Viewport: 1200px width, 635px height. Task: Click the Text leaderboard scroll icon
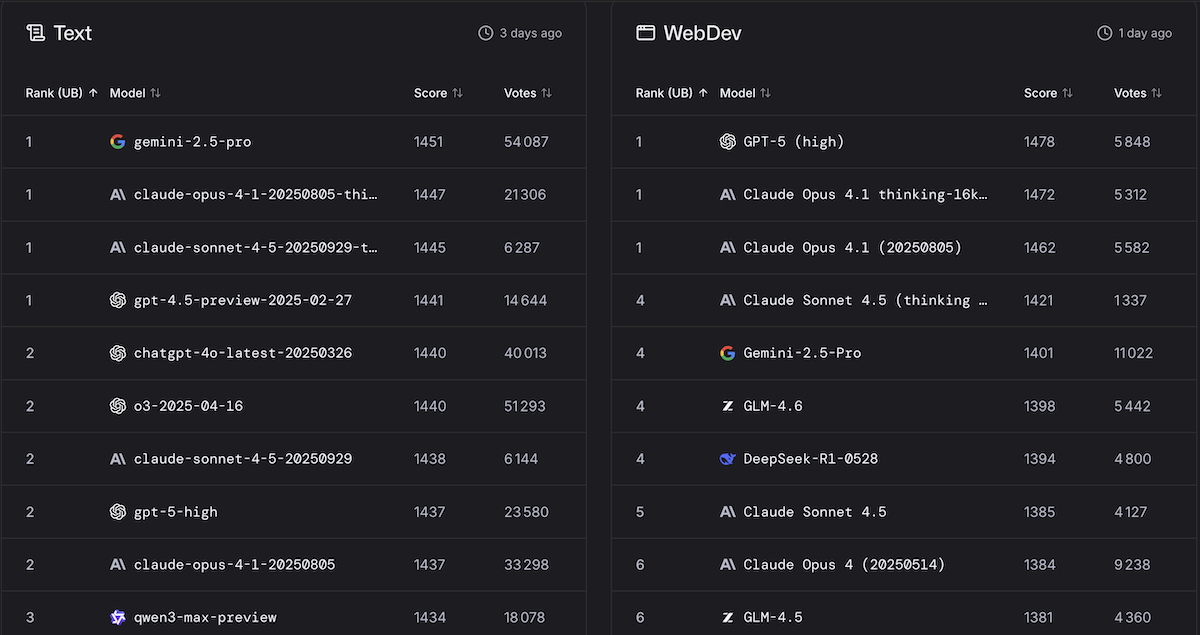click(x=36, y=33)
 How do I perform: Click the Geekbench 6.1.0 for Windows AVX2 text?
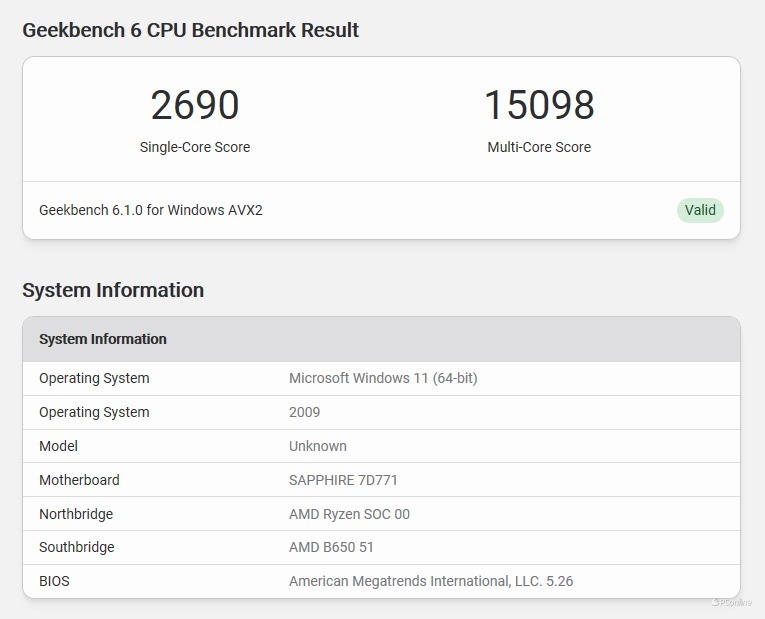[x=151, y=210]
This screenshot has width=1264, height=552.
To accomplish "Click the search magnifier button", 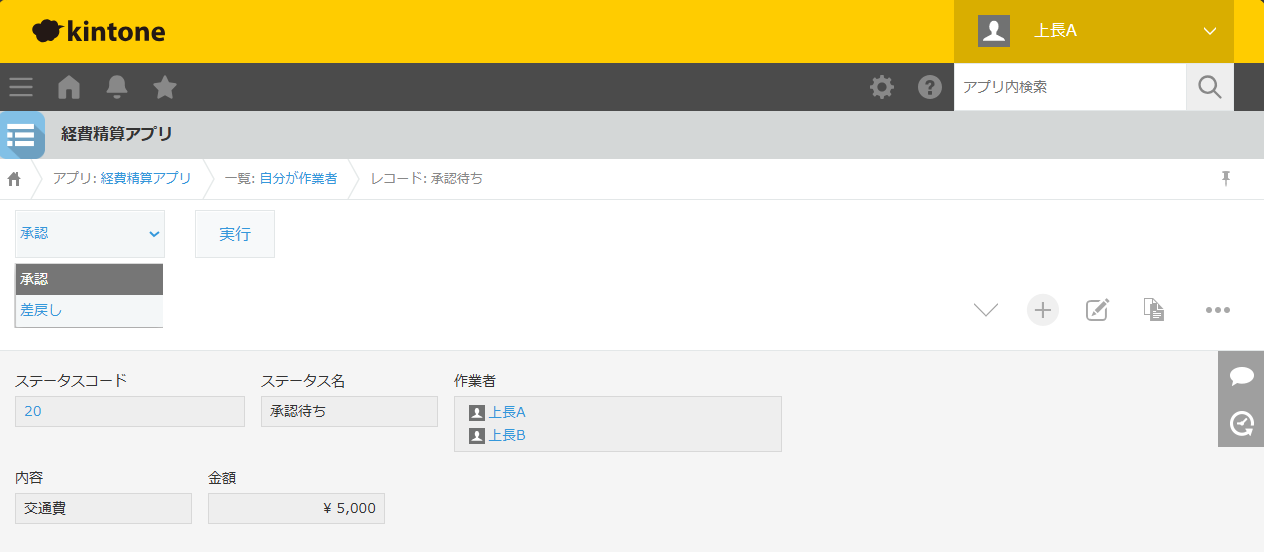I will coord(1209,87).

**Exercise**
Return the opening line of the data above and every line after it up to and including the line that holds "This screenshot has width=1264, height=552."; pictures stay out.

**Written reply**
Viewport: 1200px width, 635px height. Task: Click the Text leaderboard scroll icon
click(x=36, y=33)
 How do I perform: Click the Geekbench 6.1.0 for Windows AVX2 text?
[x=151, y=210]
This screenshot has width=1264, height=552.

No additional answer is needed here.